TASK INSTRUCTIONS: Copy the lines below exactly, starting at the one with "The height and" and ending at the one with "Task: Open 代理设置 proxy settings", and leave out any picture.

-------- EXERCISE DATA --------

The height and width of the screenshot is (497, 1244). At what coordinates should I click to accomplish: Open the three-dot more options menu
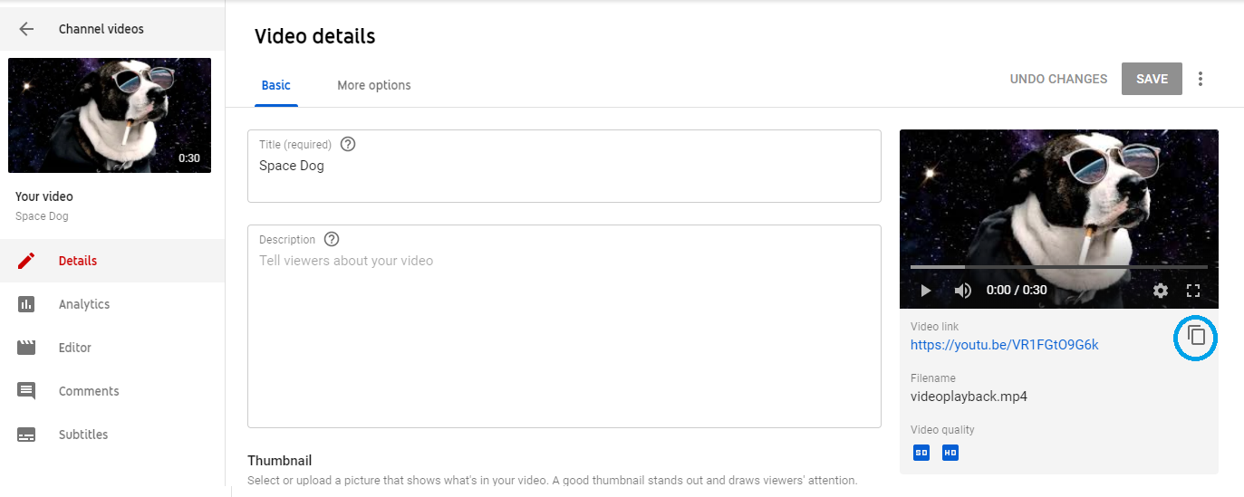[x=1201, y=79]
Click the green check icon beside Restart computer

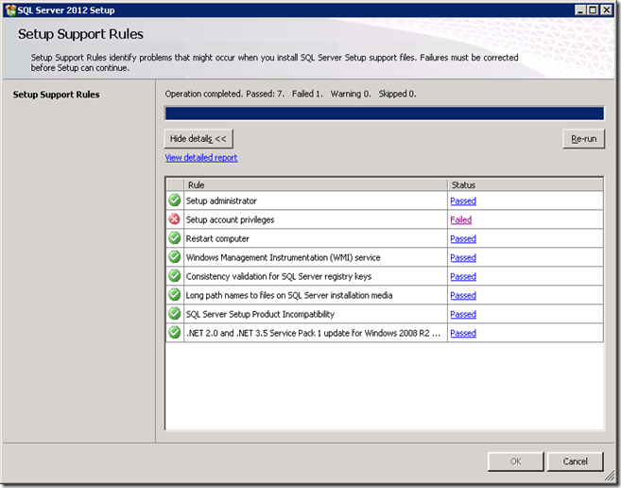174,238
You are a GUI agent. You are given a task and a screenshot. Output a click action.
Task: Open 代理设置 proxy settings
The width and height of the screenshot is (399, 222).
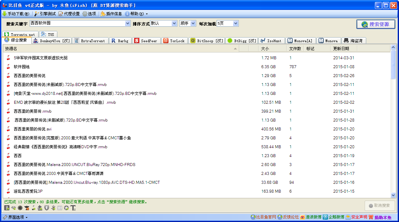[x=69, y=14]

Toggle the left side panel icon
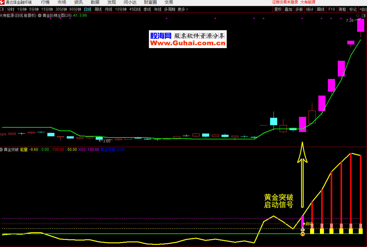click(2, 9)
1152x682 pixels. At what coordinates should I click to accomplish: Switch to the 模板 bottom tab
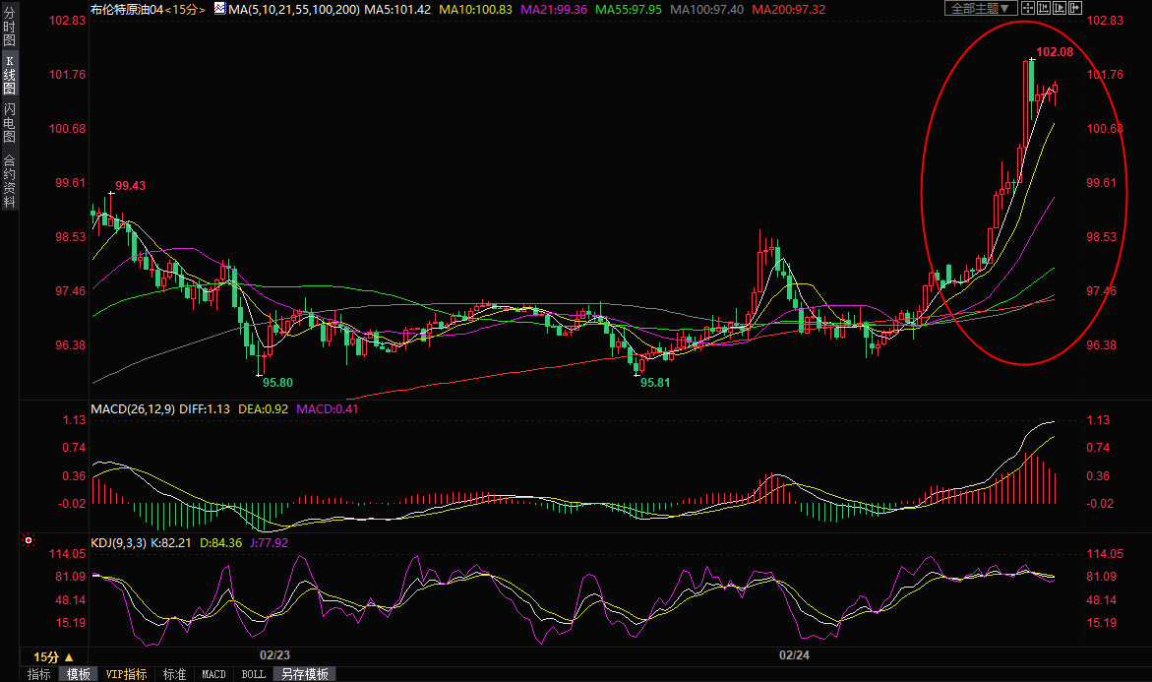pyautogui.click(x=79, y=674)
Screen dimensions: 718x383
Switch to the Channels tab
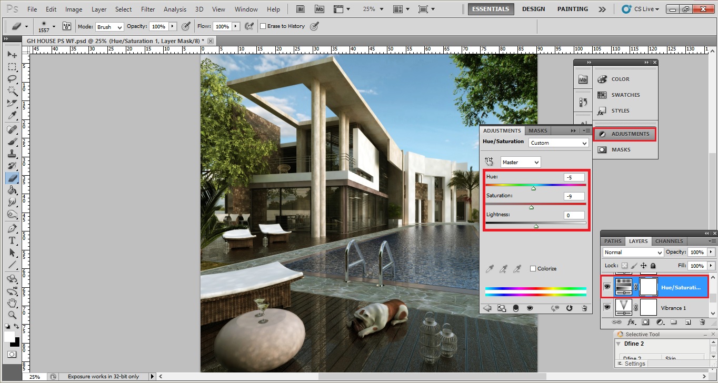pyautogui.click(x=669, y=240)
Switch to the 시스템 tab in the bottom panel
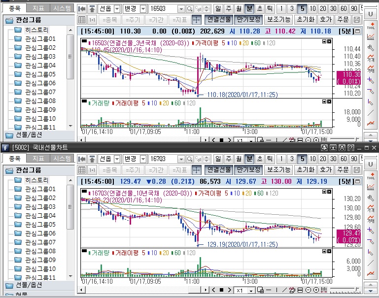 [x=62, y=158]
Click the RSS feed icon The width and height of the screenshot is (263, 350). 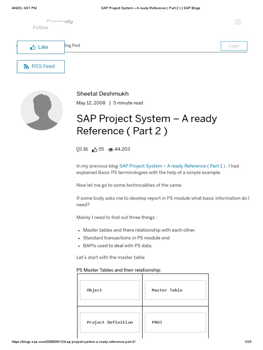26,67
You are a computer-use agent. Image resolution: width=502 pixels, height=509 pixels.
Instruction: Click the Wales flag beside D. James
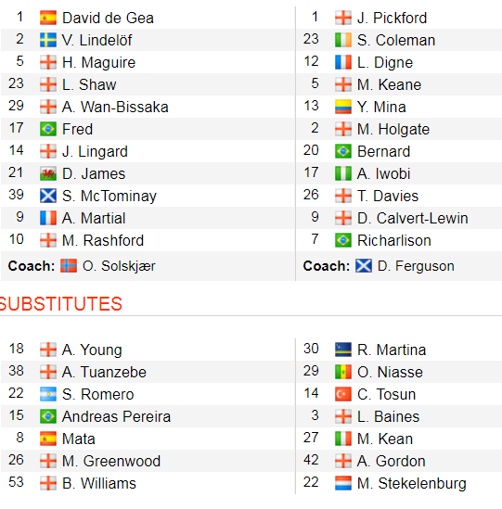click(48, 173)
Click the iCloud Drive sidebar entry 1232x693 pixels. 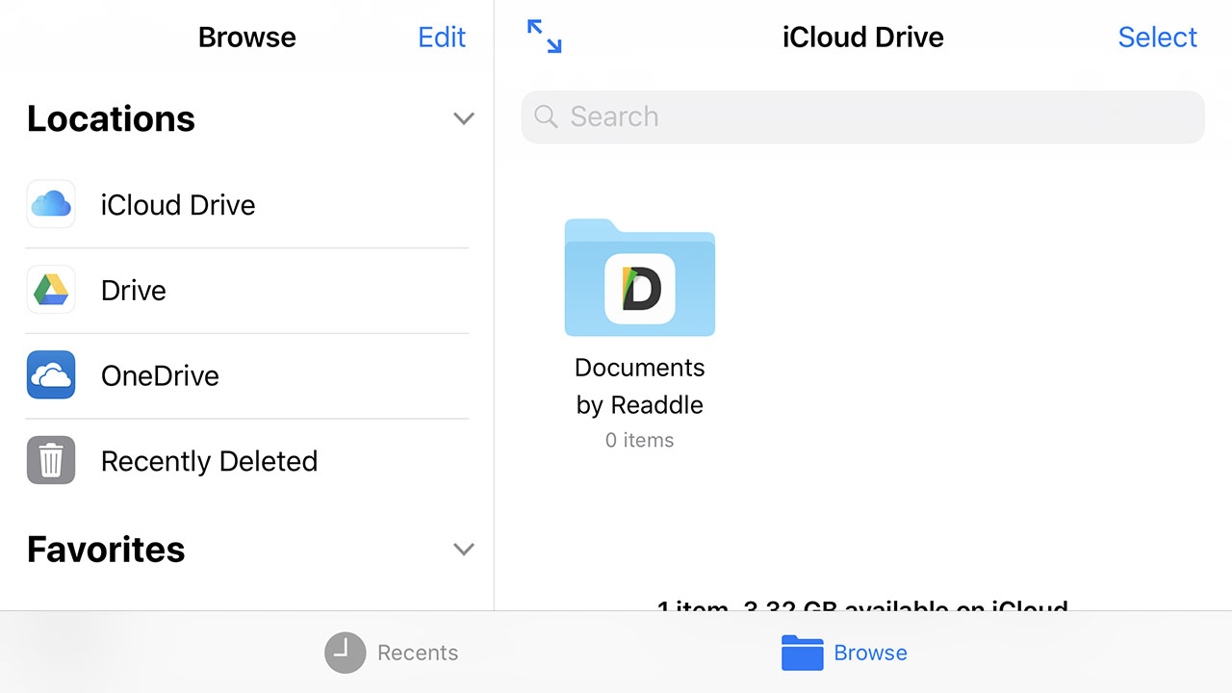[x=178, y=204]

--------
-------- EXERCISE DATA --------

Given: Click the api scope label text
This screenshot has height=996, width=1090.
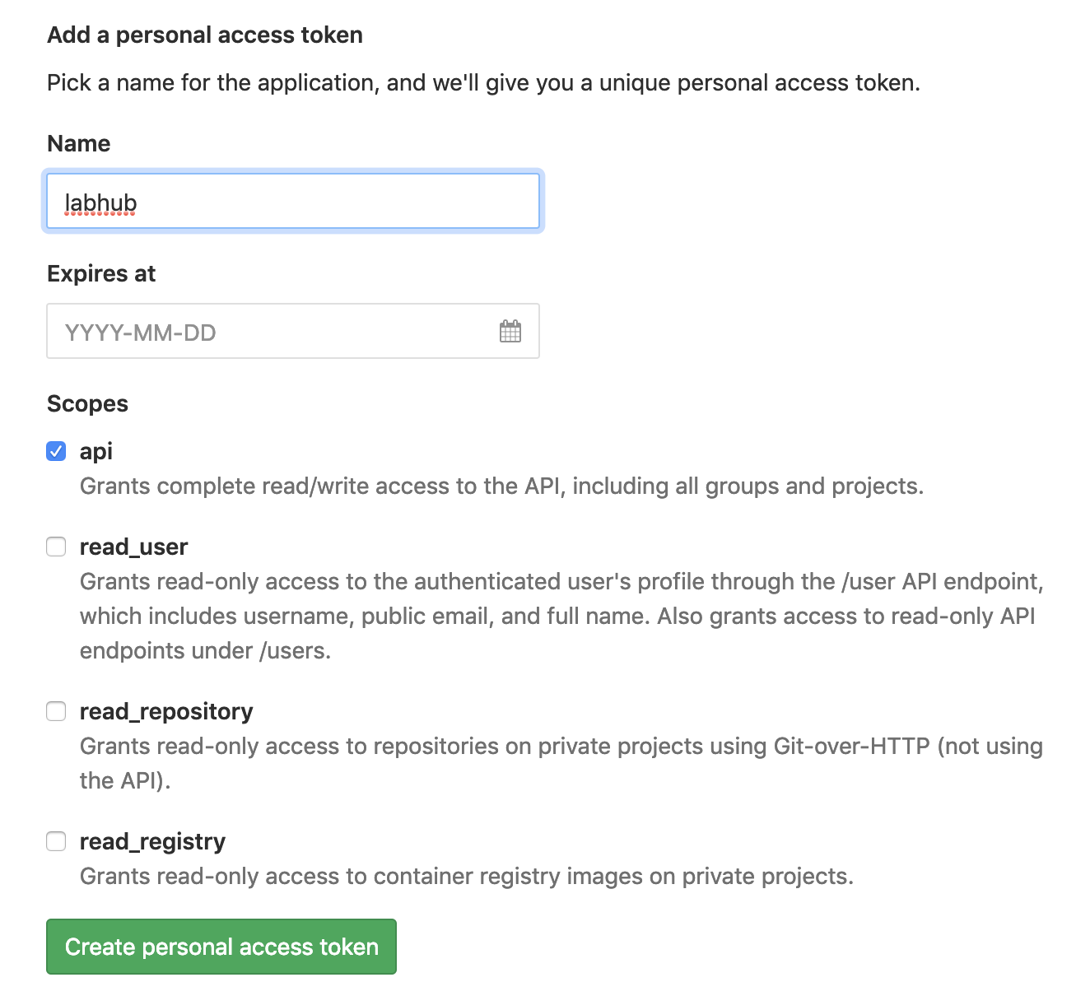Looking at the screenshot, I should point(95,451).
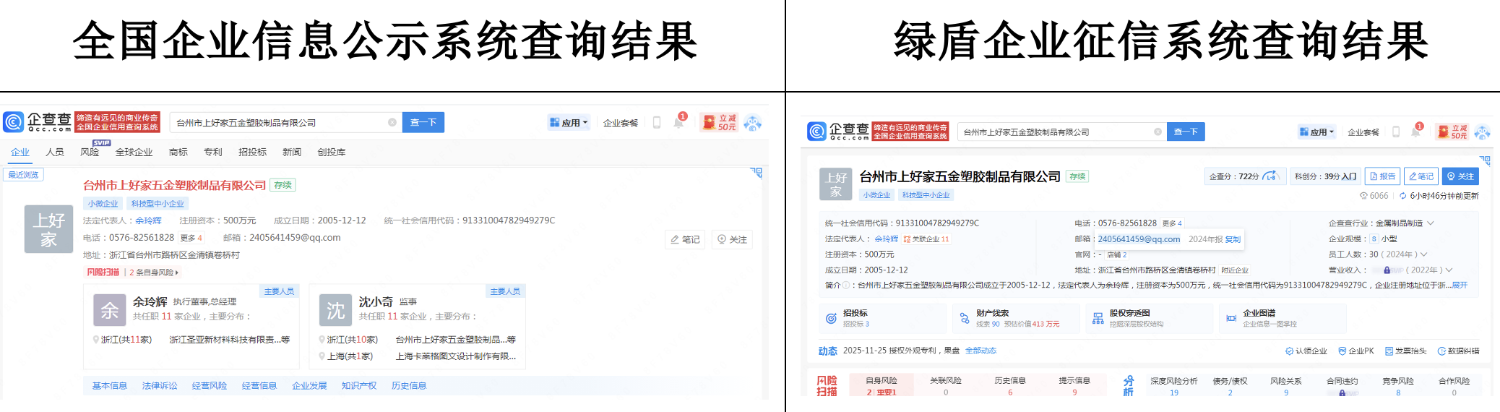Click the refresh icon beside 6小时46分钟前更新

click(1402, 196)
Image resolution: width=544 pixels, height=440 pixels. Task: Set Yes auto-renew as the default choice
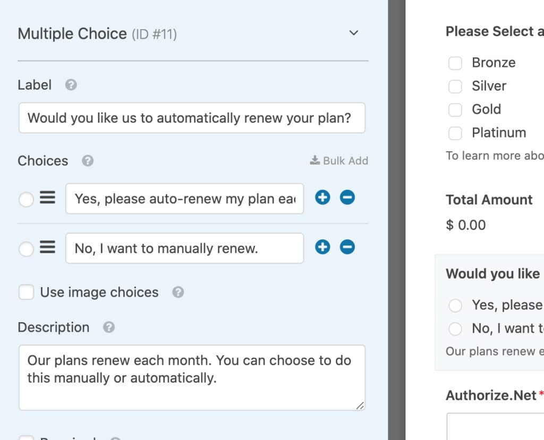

--------

YOUR RESPONSE:
The height and width of the screenshot is (497, 1244). At what coordinates should I click to accomplish: Open the three-dot more options menu
[x=1201, y=79]
Click the green check icon beside Restart computer

174,238
You are a GUI agent. You are given a task and a screenshot. Output a click action.
Task: Open 代理设置 proxy settings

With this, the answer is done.